+++ DATA +++
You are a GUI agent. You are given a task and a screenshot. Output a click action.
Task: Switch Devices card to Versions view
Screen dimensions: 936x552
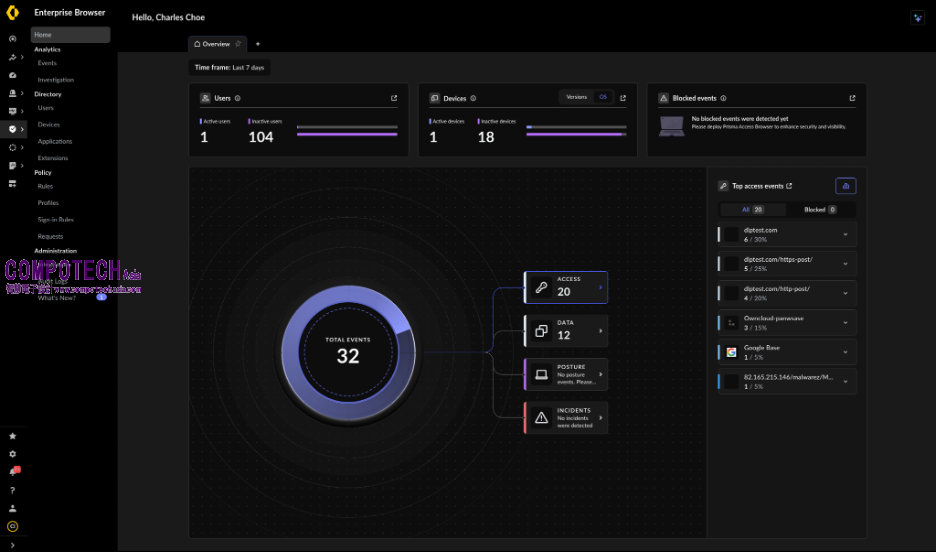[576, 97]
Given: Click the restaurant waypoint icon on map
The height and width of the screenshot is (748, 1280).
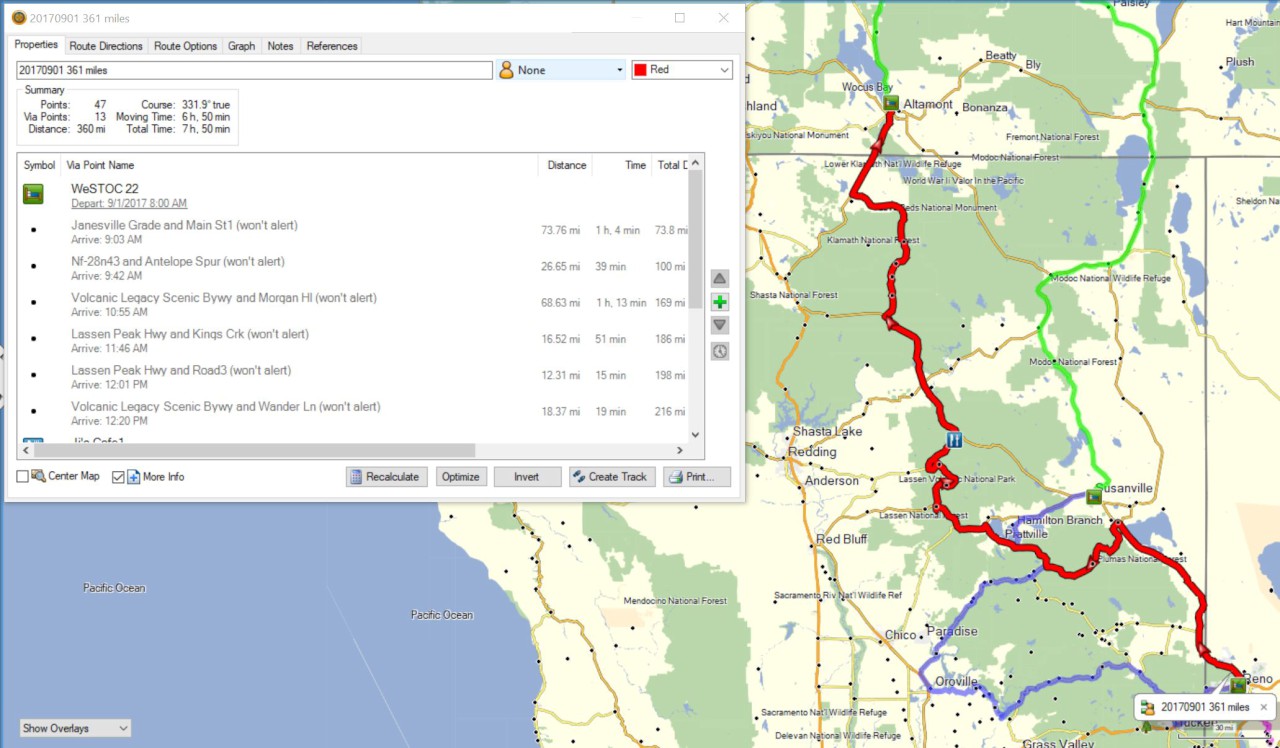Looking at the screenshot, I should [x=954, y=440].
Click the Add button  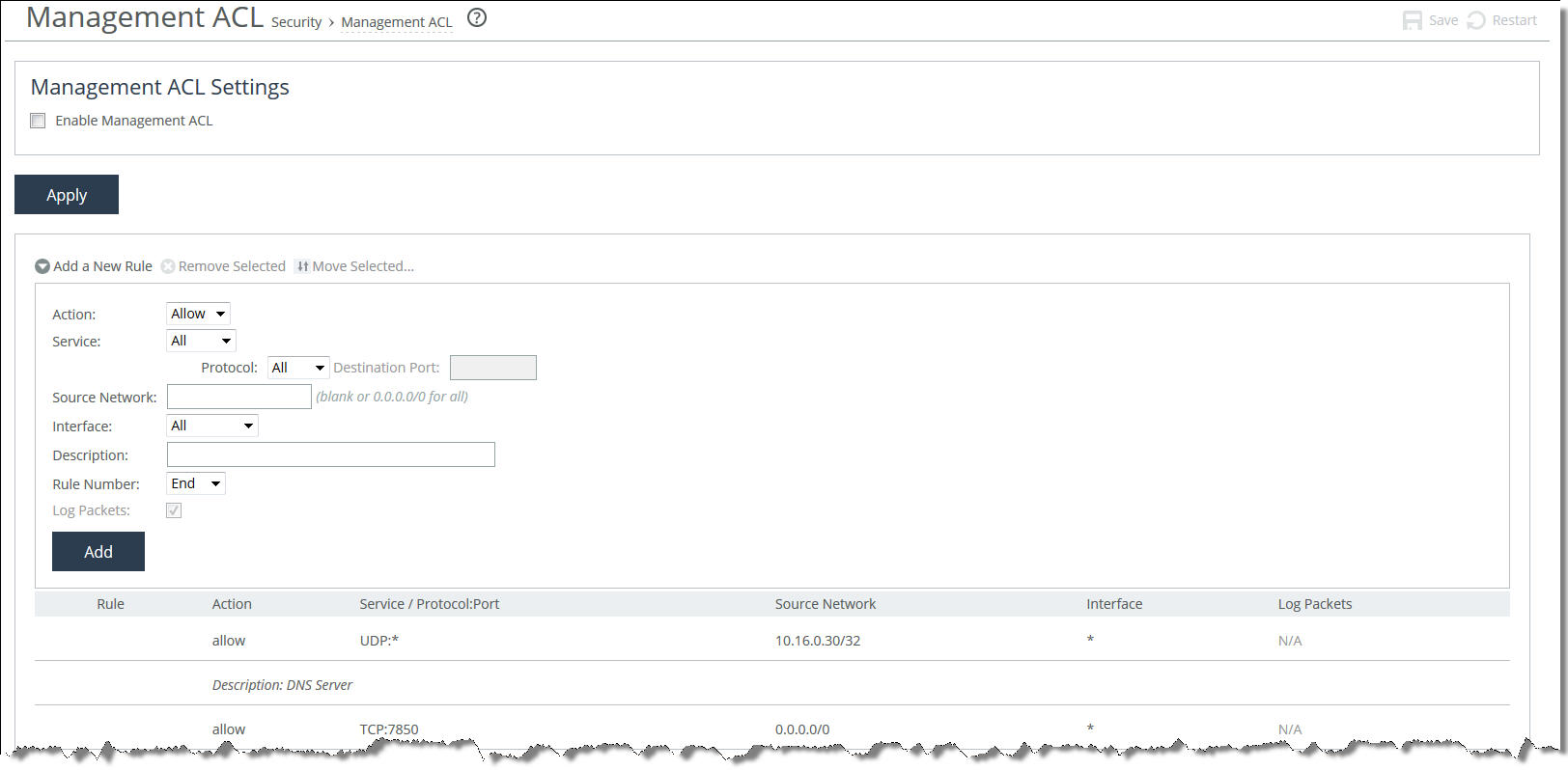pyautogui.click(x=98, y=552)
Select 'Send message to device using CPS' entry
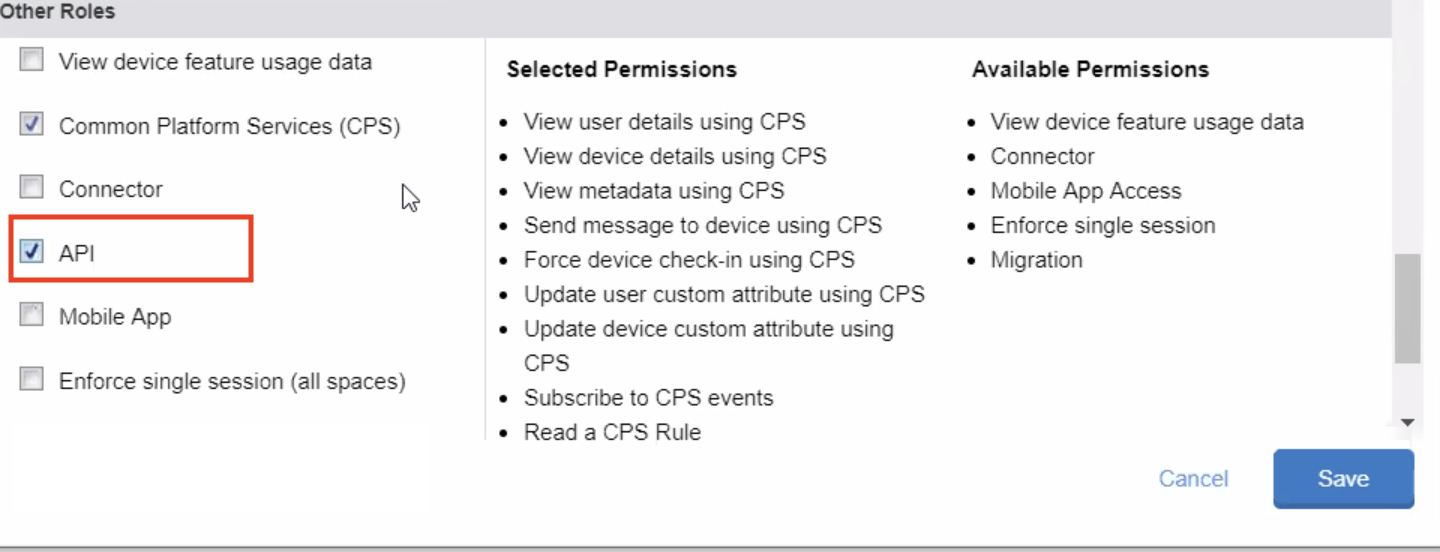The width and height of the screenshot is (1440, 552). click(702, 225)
+++
+++ DATA +++
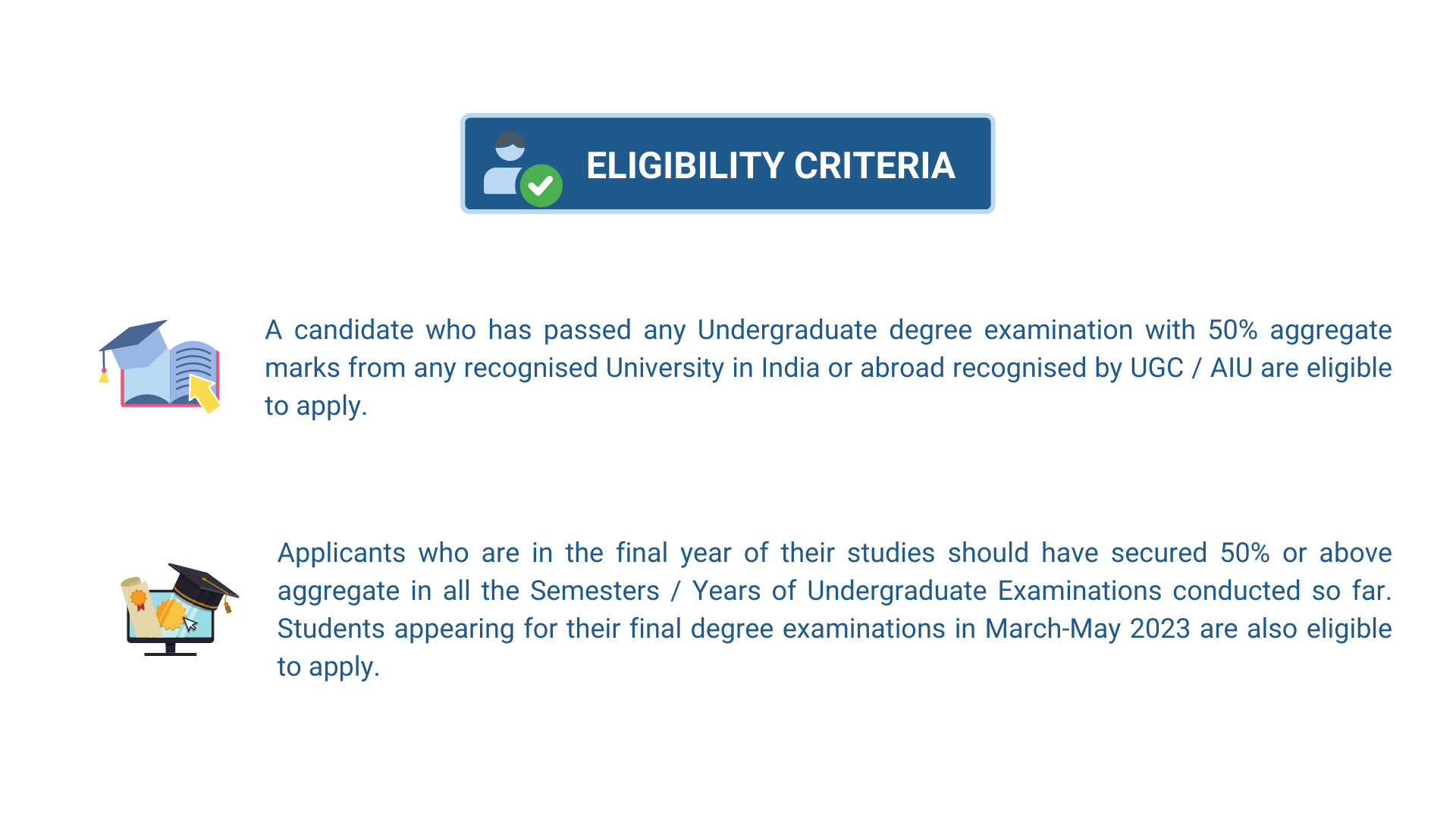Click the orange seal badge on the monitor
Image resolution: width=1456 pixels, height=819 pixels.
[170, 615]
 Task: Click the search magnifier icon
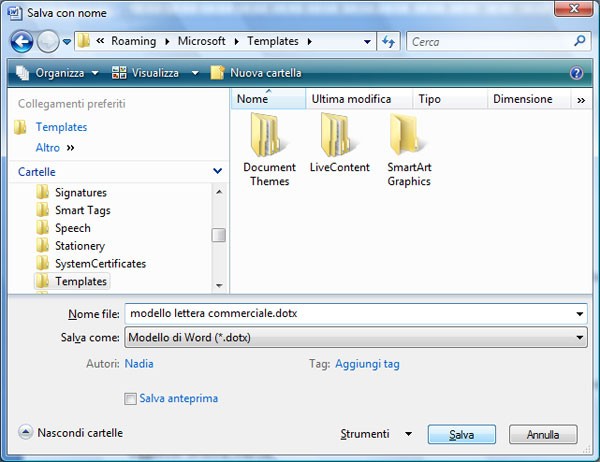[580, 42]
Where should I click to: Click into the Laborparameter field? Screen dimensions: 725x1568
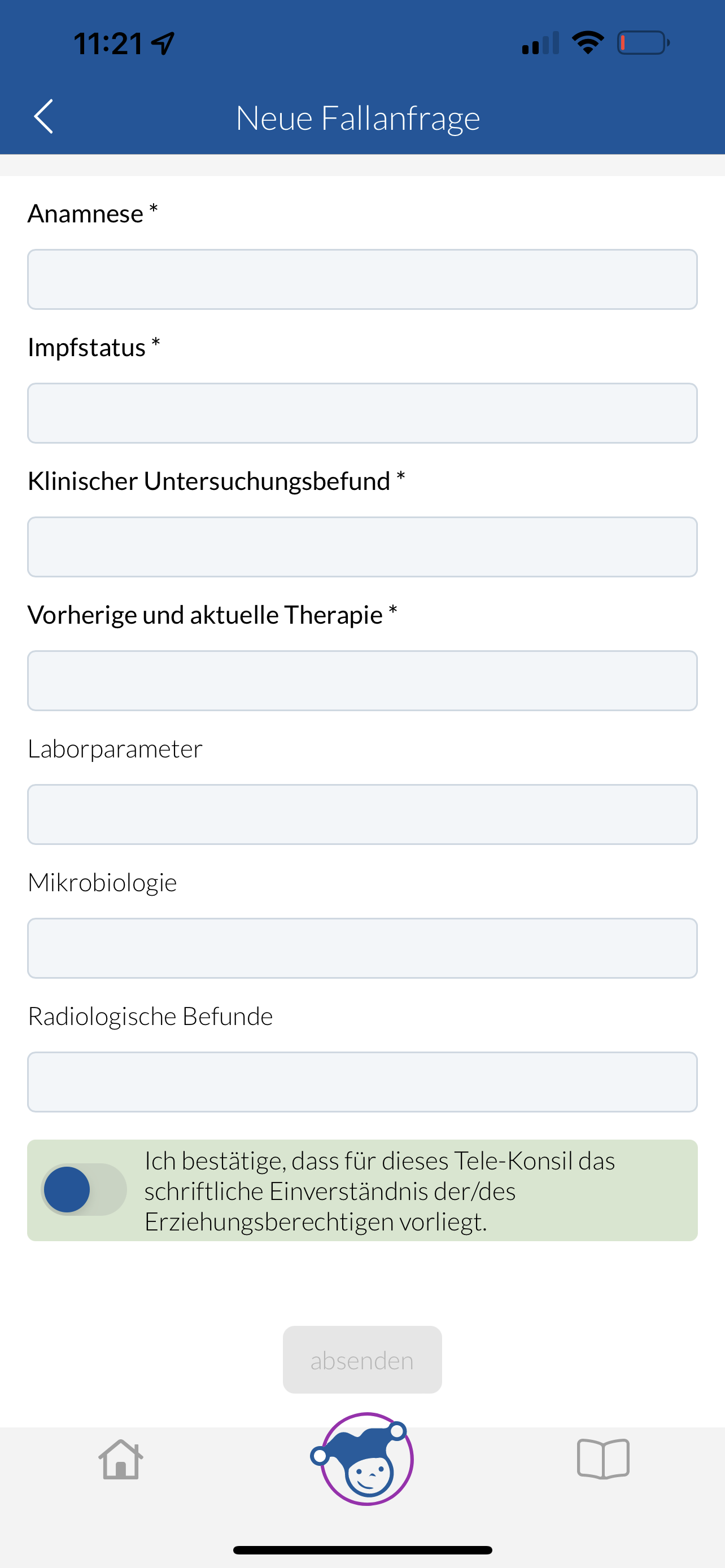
+++
WHAT THE TASK ASKS | The answer should consist only of the lines above from the one with "Task: Click the search magnifier icon" through the one with "Where should I", repeated exactly, with no pictures among them.

OUTPUT |
 Task: Click the search magnifier icon
[580, 42]
Where should I click to: Click into the Laborparameter field? Screen dimensions: 725x1568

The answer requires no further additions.